_EXERCISE_
Below is a block of entries; repeat all of it exactly but omit the pictures.

_RECORDS_
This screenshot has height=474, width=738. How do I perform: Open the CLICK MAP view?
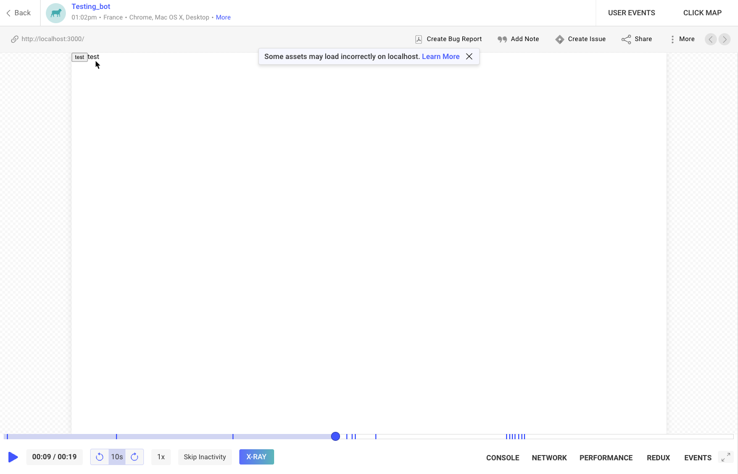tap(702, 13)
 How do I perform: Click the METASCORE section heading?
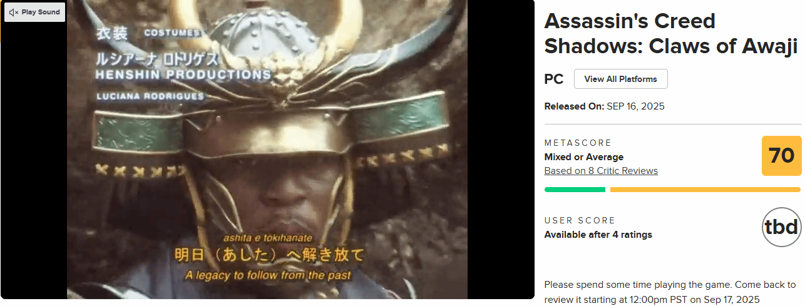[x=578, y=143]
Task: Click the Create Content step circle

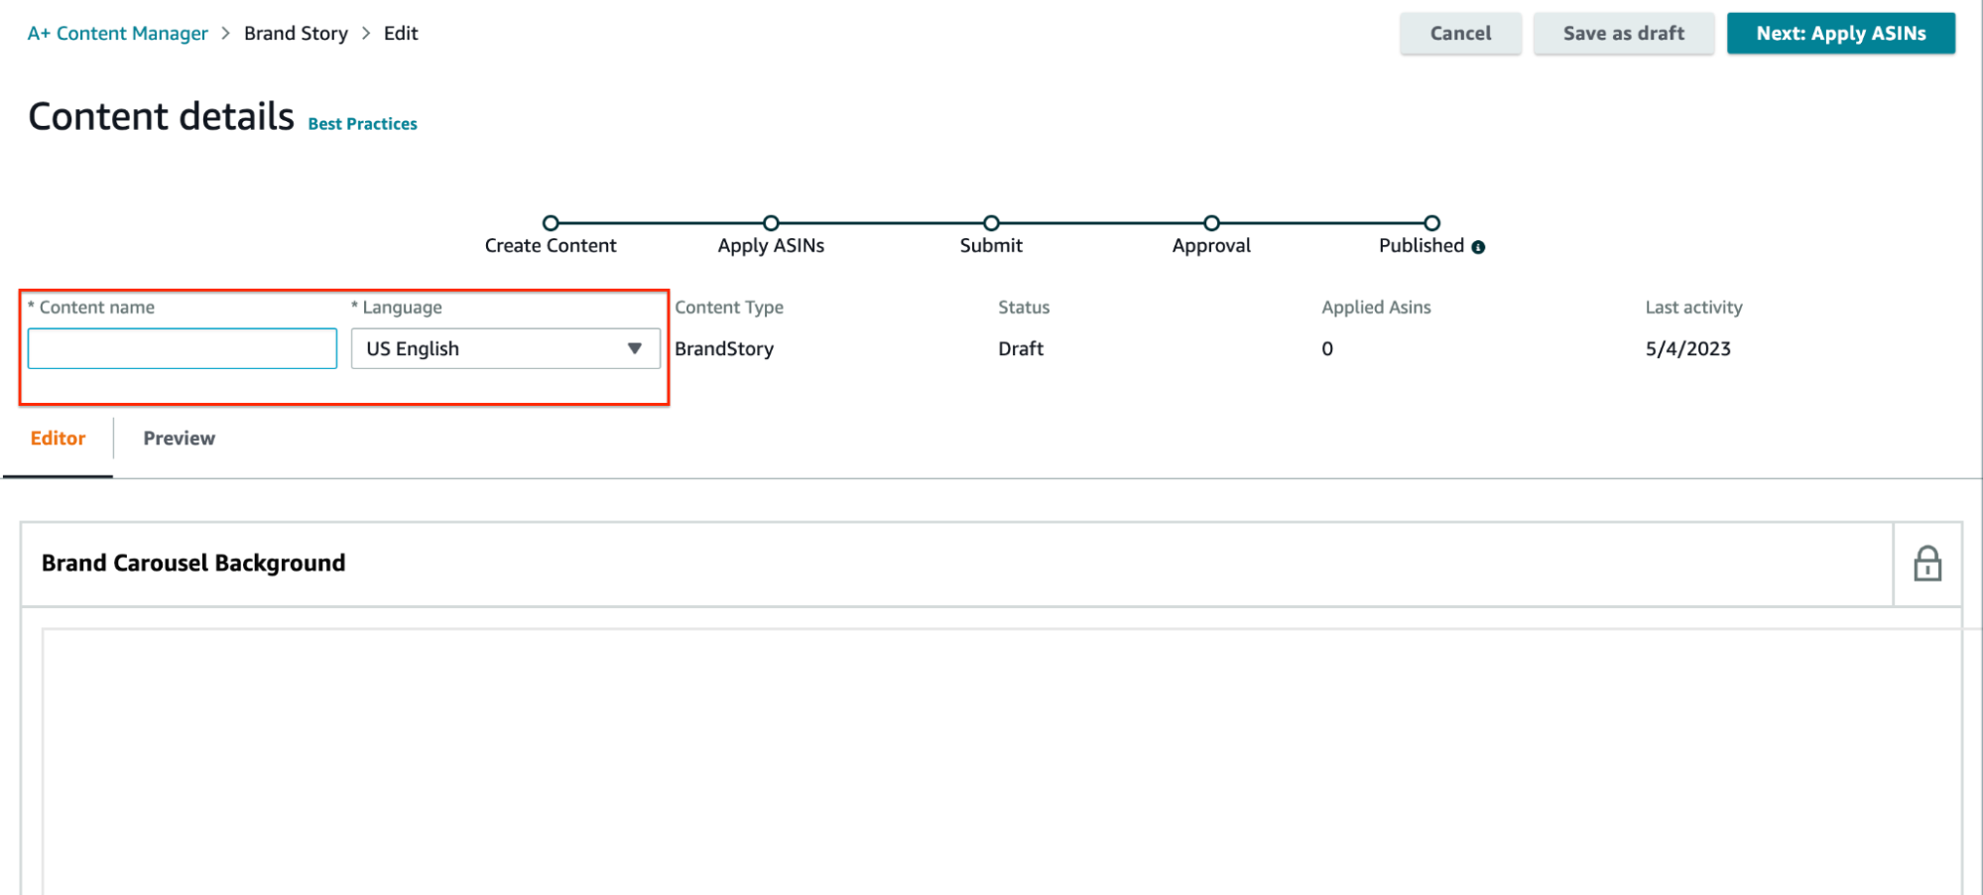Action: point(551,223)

_ANSWER AREA_
This screenshot has height=474, width=738. How do I perform: Open the CLICK MAP view?
tap(702, 13)
 How do I perform: Click the METASCORE section heading?
[x=578, y=143]
Task: Click the Create Content step circle

Action: point(551,223)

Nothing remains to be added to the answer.